EXERCICES »
(A) D'après le texte sur le blocus de Gaza, où a-t-on entendu dire que « le blocus de Gaza n'est pas tenable » ?
(B) Recopiez le passage du texte sur le blocus de Gaza qui va de « En ce sens, cette » jusqu'à « résolutions de l’Onu. » inclus.

━━━━━ EXTRAIT CHOISI

Gaza : pour un bateau européen

—par Jean Daniel publié pour la première fois dans le blog du Nouvel Observateur du 10 juin 2010

Jean Daniel.

1. « Le blocus de Gaza n’est pas tenable » : c’est à la Maison Blanche que l’on a entendu ce propos mercredi dernier. On peut être assuré que les vrais vainqueurs de la nuit désormais historique du 30 mai, c’est à dire la Turquie et le Hamas, feront tout pour exploiter l’arraisonnement meurtrier d’un bateau turc cherchant à rompre le blocus de Gaza. Et on peut compter sur la pression des opinions publiques partout dans le monde pour faire le reste. Soudain tout s’est mis à bouger mais pour comprendre pourquoi rien ne bougeait jusque là, un rappel de quelques faits d’histoire est indispensable.

La coalition divisée et aveugle qui est supposée gouverner Israël n’est jamais arrivée à faire son unité que sur un seul objectif : le maintien du statu quo. Elle croyait pouvoir tout se permettre pour le faire. Rien ne devait arriver qui put aboutir à de vraies négociations et à l’établissement d’un État palestinien viable et indépendant.

En ce sens, cette coalition avait une sorte de cohérence à court terme. Les Palestiniens étaient divisés et devaient le rester. Le Hamas était un mouvement extrémiste qui n’hésite pas à combattre les Palestiniens modérés de Ramallah et à recevoir des armes de l’Iran et de la Syrie, argument que brandissaient les lobbies pro israélien des États-Unis pour peser sur les décisions du Congrès. Les Israéliens pensaient donc pouvoir tout se permettre et se sont tout permis, y compris d’ignorer l’ensemble des résolutions de l’Onu.

On avait cru un moment qu’ils seraient contraints à sortir de leur immobilisme pour accueillir les providentielles propositions du président américain dans son discours du Caire. C’est le contraire qui s’est produit, ils ont fait d’Obama leur ennemi. Le crime des leaders israéliens date, selon moi, du jour où, avec leurs alliés aux États-Unis, ils ont délibérément saboté les plans de paix du président américain. Et cela sans que les grandes consciences françaises et européennes ne leur en fassent reproche. Heureusement, le quotidien israélien « Haaretz » et les écrivains Amos Oz et David Grossman ont sauvé l’honneur. Certains ont pensé—j’en étais—que les choses ne pouvaient pas en rester là. Peu à peu, cependant, il a bien fallu voir que Barack Obama retenait sa colère, tenait compte de son opposition, acceptait les affronts de Netanyahu et n’arrivait pas à imposer autre chose qu’un gel partiel des colonies dans une partie de Jérusalem-Est. Sans doute a-t-il encore un plan, et l’on accorde une grande importance, à Washington, à la mission du général Dayton, chargé d’étudier les moyens de renforcer l’autonomie du futur État palestinien à partir de Ramallah, mais cela supposerait un accord du Hamas, auquel personne ne croit.

━━━━━━━━━━
━━━━━ MATÉRIEL FOURNI

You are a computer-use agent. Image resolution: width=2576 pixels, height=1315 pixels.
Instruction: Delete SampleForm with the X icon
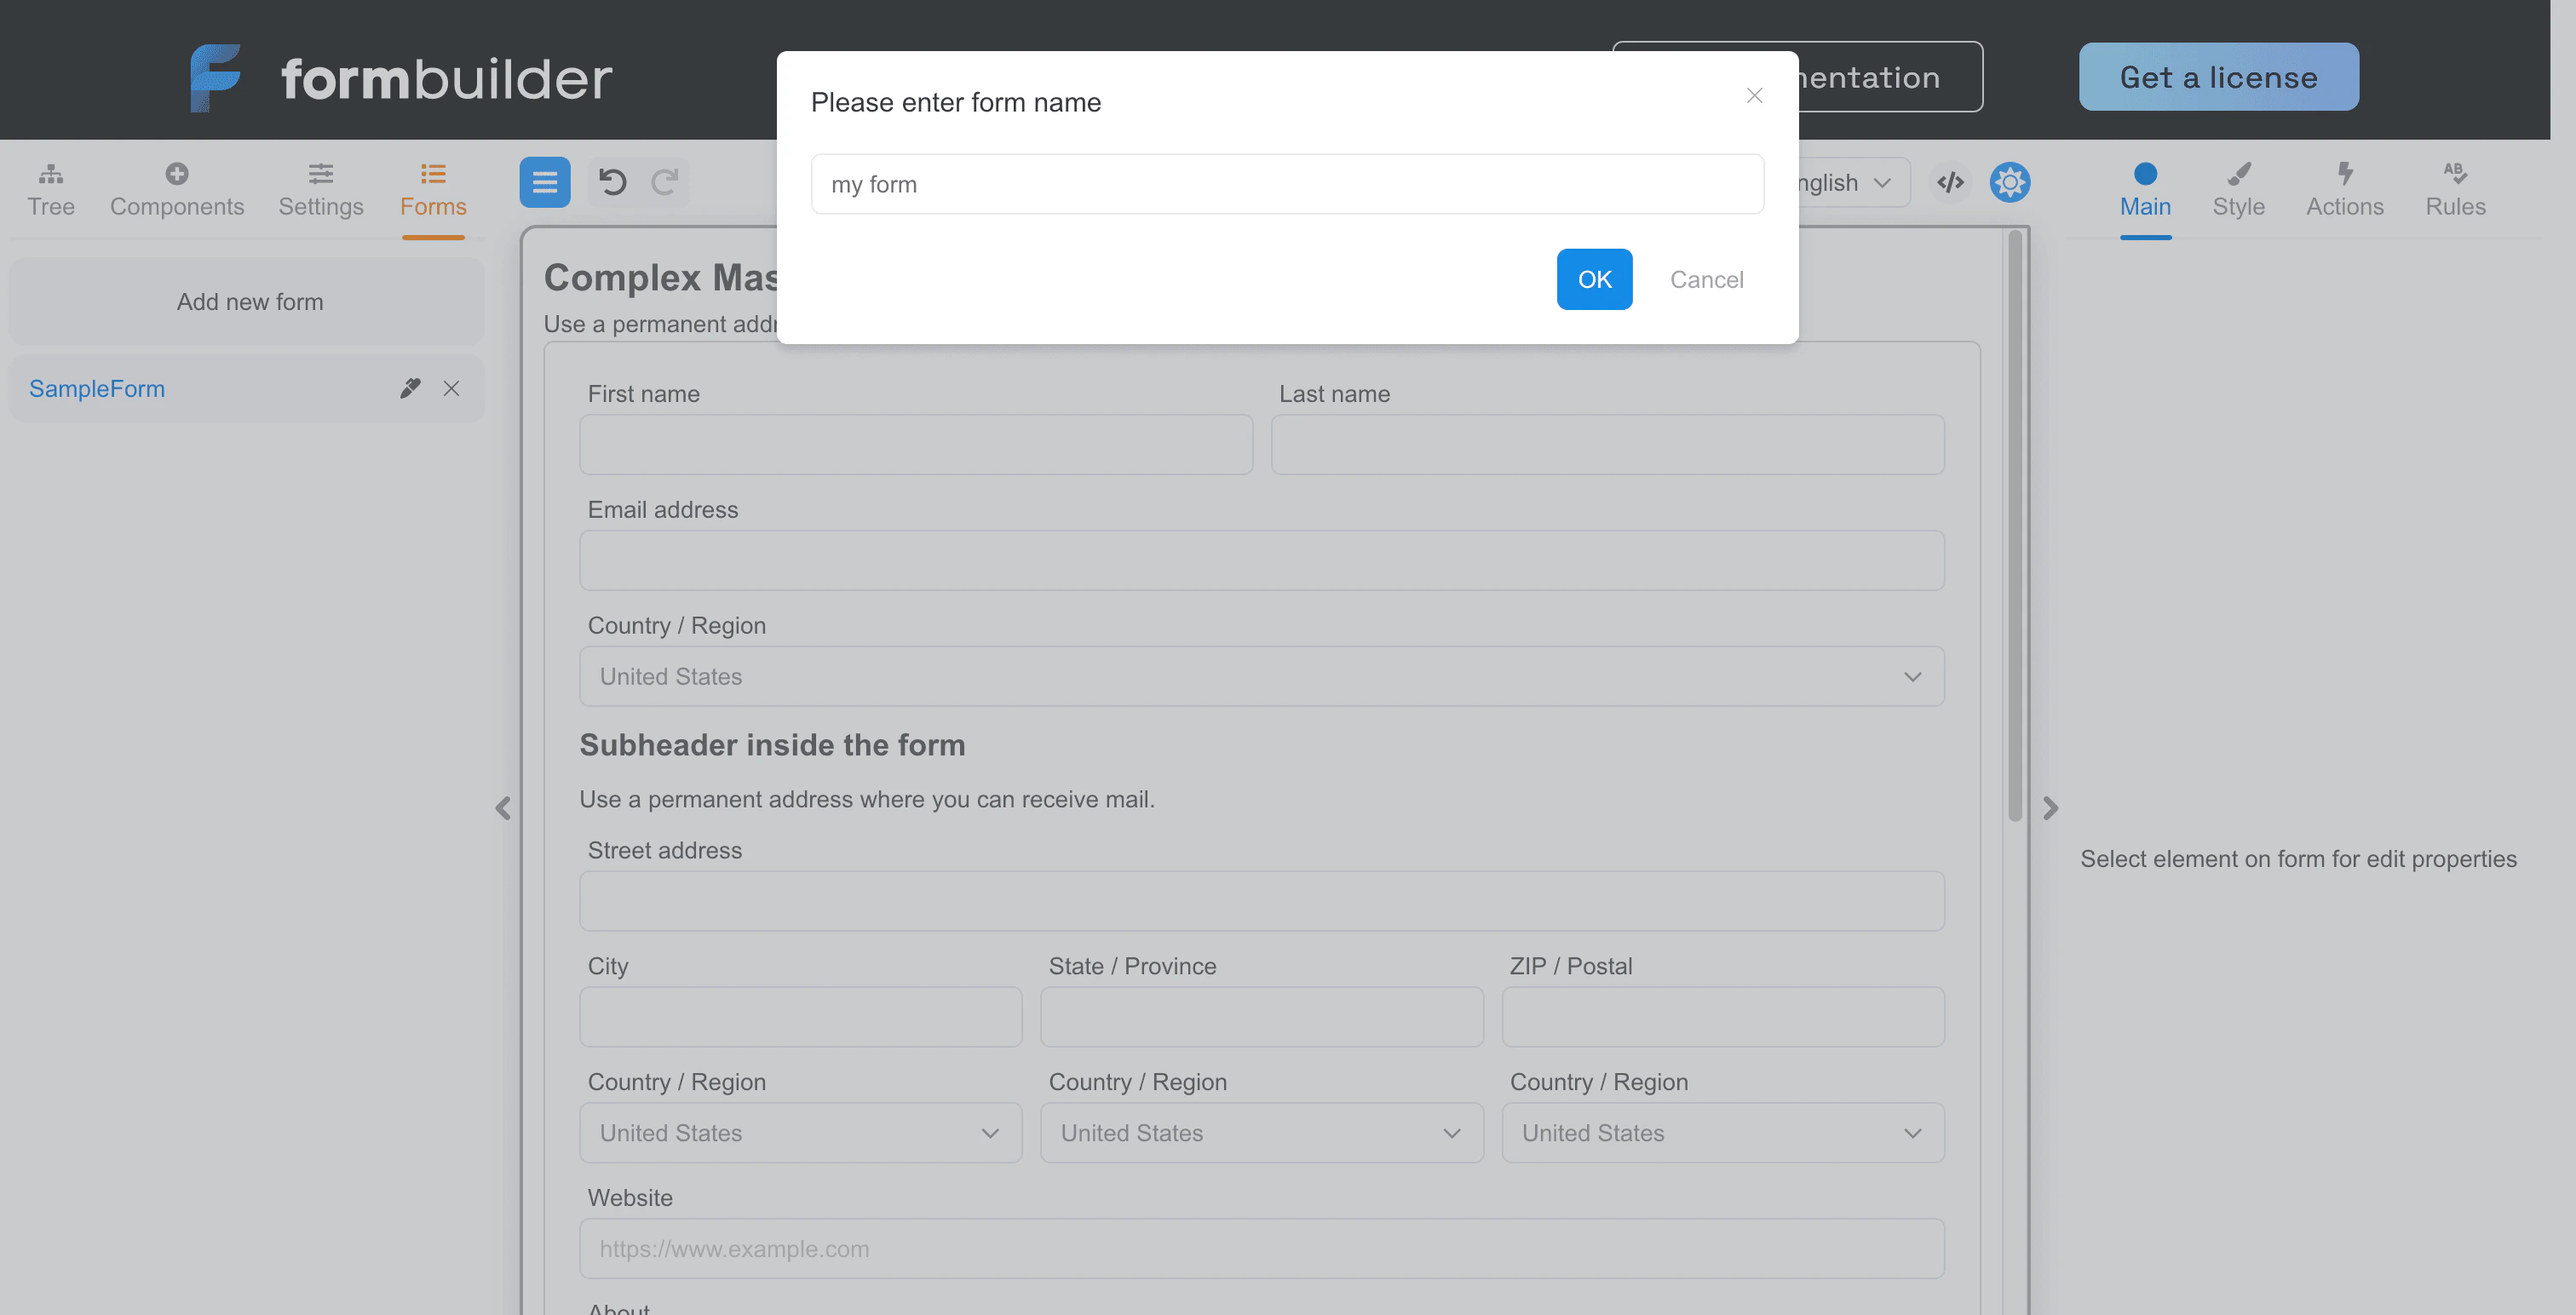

━━━━━━━━━━

CORRIGÉ »
(A) À la Maison Blanche, mercredi dernier.

(B)
En ce sens, cette coalition avait une sorte de cohérence à court terme. Les Palestiniens étaient divisés et devaient le rester. Le Hamas était un mouvement extrémiste qui n’hésite pas à combattre les Palestiniens modérés de Ramallah et à recevoir des armes de l’Iran et de la Syrie, argument que brandissaient les lobbies pro israélien des États-Unis pour peser sur les décisions du Congrès. Les Israéliens pensaient donc pouvoir tout se permettre et se sont tout permis, y compris d’ignorer l’ensemble des résolutions de l’Onu.